What the task asks — Search the material below for the string "computer" and list each line that holds it.
########
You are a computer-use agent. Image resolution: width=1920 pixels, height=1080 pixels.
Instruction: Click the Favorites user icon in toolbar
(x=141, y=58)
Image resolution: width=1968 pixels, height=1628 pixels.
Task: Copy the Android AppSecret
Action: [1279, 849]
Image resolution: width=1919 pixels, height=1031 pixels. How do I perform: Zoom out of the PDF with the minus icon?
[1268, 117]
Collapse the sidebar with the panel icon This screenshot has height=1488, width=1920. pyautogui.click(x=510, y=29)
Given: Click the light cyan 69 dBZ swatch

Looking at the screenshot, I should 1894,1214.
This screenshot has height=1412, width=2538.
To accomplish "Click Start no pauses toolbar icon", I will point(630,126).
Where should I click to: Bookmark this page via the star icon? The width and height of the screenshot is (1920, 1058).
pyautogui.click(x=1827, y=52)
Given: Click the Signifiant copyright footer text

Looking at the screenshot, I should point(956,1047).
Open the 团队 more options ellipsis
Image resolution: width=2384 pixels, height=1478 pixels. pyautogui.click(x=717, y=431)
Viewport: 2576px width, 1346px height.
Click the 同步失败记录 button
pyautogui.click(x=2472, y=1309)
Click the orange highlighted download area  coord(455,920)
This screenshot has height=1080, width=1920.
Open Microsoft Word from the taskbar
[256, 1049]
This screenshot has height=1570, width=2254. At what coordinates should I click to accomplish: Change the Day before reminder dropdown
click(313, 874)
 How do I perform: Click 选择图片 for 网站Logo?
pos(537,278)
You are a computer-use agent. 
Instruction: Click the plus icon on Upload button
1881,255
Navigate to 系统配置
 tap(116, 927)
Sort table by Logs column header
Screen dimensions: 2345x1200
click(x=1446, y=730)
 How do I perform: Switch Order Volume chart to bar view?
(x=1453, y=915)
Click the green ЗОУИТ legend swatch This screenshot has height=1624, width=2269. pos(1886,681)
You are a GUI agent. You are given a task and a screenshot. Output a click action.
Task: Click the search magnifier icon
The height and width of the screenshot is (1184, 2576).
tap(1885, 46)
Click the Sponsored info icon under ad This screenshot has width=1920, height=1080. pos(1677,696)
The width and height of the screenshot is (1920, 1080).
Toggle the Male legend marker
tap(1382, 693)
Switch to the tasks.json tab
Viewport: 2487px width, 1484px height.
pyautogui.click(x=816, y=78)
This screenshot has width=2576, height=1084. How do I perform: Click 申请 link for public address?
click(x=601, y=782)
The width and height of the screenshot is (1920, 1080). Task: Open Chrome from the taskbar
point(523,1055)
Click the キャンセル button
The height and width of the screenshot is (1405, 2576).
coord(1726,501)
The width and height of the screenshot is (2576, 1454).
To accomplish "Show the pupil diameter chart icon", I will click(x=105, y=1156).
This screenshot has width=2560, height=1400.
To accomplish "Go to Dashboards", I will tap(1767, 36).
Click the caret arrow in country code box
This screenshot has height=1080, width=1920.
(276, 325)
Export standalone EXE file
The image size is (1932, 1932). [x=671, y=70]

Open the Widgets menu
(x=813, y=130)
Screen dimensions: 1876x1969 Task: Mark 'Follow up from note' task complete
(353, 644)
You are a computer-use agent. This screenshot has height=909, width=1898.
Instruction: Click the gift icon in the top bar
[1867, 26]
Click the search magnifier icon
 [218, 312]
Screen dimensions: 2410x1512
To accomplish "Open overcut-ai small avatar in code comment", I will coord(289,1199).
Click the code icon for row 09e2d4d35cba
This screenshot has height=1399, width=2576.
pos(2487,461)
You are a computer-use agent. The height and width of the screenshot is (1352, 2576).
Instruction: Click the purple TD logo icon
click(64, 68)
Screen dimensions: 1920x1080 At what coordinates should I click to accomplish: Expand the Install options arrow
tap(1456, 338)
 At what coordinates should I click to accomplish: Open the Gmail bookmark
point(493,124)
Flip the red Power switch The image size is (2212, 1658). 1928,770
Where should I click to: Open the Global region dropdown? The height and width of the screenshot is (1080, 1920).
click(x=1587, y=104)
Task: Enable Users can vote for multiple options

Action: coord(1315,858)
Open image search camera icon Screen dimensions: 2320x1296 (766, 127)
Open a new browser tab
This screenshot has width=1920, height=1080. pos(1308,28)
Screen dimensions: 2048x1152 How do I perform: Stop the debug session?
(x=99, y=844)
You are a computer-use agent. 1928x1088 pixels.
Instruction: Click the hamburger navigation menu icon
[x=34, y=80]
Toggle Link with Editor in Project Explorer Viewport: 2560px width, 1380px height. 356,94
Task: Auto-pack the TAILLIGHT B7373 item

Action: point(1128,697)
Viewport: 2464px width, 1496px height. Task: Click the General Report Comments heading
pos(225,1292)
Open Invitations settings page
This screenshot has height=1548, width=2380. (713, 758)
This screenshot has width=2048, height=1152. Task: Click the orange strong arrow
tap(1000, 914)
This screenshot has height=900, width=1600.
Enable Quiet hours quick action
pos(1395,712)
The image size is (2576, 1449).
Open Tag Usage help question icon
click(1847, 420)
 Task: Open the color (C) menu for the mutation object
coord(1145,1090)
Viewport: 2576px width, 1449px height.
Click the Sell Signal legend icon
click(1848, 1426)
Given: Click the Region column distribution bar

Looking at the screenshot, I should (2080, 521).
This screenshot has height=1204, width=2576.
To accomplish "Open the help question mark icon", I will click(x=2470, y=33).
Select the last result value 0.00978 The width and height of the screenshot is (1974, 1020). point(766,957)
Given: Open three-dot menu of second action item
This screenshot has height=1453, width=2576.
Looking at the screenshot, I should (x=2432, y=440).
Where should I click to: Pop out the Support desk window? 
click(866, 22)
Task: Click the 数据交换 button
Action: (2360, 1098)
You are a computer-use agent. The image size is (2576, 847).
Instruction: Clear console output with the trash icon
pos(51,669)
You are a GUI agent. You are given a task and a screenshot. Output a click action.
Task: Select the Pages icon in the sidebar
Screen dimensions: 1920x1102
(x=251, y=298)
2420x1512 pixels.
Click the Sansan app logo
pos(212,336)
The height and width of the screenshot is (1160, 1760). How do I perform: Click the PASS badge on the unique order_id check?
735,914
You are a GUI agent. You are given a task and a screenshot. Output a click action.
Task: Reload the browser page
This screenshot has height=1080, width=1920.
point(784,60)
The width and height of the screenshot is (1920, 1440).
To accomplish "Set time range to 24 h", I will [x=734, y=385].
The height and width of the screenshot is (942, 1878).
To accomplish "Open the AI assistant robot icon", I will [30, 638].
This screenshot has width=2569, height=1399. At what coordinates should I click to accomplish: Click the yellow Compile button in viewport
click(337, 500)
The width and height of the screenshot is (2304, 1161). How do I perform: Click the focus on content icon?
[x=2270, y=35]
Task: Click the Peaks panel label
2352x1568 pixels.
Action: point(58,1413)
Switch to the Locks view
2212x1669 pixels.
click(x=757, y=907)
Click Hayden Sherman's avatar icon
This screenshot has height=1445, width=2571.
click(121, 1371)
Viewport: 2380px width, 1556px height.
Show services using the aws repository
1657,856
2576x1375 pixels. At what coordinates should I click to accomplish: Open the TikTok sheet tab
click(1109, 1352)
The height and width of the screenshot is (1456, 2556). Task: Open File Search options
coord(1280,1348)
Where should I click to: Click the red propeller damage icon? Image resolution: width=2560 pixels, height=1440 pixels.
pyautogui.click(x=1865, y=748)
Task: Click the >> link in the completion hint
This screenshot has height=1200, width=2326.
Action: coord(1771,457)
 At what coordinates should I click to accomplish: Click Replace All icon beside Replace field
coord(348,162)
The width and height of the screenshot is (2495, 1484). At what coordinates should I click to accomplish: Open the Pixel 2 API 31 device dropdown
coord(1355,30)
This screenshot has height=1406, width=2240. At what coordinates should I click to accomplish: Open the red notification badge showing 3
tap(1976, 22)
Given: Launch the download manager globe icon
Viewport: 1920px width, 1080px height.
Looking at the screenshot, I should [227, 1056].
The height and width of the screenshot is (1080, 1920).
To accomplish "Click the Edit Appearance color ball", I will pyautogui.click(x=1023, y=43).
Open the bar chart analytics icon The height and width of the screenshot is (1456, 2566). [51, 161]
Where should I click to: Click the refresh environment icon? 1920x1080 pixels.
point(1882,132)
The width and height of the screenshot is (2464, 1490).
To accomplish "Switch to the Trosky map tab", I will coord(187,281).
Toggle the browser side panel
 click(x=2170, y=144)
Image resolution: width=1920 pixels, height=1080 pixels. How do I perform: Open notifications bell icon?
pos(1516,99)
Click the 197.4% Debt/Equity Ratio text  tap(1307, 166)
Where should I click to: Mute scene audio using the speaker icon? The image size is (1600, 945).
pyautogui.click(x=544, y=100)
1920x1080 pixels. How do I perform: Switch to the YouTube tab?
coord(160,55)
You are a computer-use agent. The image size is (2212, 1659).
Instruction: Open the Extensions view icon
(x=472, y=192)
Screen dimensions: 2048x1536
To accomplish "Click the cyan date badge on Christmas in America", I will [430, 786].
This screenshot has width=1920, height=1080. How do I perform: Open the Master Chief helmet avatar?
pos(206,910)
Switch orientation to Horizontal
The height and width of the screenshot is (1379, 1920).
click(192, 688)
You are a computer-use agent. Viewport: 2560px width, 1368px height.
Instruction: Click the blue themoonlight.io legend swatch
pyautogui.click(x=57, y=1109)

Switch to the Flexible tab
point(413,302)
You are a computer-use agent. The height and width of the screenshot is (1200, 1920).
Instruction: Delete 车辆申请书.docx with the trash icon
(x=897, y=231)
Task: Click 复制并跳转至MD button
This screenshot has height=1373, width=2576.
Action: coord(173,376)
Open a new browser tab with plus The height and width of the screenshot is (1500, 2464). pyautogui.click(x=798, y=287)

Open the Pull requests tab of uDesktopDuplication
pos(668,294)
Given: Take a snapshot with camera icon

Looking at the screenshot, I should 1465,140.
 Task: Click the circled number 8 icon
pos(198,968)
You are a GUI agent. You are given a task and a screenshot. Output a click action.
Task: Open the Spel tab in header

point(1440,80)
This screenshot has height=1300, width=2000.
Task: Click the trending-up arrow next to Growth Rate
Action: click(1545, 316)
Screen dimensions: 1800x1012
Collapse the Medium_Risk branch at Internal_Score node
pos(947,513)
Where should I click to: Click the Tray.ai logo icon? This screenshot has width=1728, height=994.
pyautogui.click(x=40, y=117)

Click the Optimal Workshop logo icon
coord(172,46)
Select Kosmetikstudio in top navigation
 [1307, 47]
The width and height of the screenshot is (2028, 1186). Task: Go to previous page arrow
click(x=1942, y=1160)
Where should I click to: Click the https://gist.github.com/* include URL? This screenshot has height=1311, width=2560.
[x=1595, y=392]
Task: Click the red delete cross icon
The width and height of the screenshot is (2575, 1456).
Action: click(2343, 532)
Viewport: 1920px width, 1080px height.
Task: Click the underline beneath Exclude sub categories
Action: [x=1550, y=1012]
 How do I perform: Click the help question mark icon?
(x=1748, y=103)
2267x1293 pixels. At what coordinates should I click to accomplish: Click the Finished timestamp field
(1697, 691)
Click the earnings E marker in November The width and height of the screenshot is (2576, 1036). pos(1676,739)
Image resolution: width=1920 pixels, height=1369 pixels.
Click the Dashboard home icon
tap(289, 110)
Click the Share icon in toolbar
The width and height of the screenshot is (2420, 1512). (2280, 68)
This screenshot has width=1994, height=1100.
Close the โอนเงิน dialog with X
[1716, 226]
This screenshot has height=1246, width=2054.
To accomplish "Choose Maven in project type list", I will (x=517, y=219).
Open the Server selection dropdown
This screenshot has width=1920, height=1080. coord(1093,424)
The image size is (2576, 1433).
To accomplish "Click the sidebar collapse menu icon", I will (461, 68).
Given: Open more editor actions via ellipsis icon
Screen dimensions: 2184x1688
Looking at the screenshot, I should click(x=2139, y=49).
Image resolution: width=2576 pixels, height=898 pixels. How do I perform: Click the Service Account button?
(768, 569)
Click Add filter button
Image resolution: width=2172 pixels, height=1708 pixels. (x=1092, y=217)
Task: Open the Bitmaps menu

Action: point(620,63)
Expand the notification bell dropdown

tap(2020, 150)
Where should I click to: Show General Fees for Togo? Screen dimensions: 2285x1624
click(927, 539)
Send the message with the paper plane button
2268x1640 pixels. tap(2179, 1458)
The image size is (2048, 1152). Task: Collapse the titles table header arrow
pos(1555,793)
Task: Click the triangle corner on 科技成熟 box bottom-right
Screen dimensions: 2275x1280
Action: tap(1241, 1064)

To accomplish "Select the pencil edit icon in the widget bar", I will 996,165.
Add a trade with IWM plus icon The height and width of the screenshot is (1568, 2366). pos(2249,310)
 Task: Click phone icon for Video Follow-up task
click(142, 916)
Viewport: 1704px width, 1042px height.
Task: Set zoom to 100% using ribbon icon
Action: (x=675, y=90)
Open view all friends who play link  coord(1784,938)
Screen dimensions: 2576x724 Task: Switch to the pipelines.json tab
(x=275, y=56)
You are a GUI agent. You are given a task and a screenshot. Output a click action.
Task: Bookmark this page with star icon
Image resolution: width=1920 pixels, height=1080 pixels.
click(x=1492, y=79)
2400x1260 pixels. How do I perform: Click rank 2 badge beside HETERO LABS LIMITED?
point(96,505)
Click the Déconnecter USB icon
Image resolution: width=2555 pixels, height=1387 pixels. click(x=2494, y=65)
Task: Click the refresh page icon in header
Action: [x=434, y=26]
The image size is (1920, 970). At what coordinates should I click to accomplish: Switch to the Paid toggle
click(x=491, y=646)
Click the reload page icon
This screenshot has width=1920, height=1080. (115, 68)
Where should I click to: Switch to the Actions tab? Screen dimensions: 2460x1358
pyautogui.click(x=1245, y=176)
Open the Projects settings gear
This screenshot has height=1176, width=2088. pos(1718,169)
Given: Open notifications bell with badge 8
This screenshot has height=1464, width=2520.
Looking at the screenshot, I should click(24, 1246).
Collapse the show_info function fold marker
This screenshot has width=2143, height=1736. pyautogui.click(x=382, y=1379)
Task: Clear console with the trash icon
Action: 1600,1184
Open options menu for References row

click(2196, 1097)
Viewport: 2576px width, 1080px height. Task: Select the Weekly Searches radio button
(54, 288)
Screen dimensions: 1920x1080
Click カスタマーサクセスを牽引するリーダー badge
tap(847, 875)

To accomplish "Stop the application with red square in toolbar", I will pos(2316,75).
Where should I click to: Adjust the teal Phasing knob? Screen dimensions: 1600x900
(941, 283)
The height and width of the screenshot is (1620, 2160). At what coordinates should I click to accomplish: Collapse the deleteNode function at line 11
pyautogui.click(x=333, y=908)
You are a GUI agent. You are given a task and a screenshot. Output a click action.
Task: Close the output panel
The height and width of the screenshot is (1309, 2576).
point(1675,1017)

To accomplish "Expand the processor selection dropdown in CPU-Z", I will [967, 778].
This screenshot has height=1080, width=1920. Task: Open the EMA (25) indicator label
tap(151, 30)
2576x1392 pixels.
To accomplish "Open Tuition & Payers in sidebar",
########
Response area —
You are a computer-use agent. Image resolution: width=1920 pixels, height=1080 pixels.
You are a computer-use agent. 
You are a computer-use agent. This screenshot has height=909, width=1898.
You are a computer-use agent. The height and width of the screenshot is (1352, 2576).
You are a computer-use agent. 1928x1088 pixels.
You are a computer-use agent. The image size is (2576, 847).
You are a computer-use agent. The image size is (2212, 1659).
You are a computer-use agent. Viewport: 2560px width, 1368px height.
You are a computer-use agent. The height and width of the screenshot is (1200, 1920).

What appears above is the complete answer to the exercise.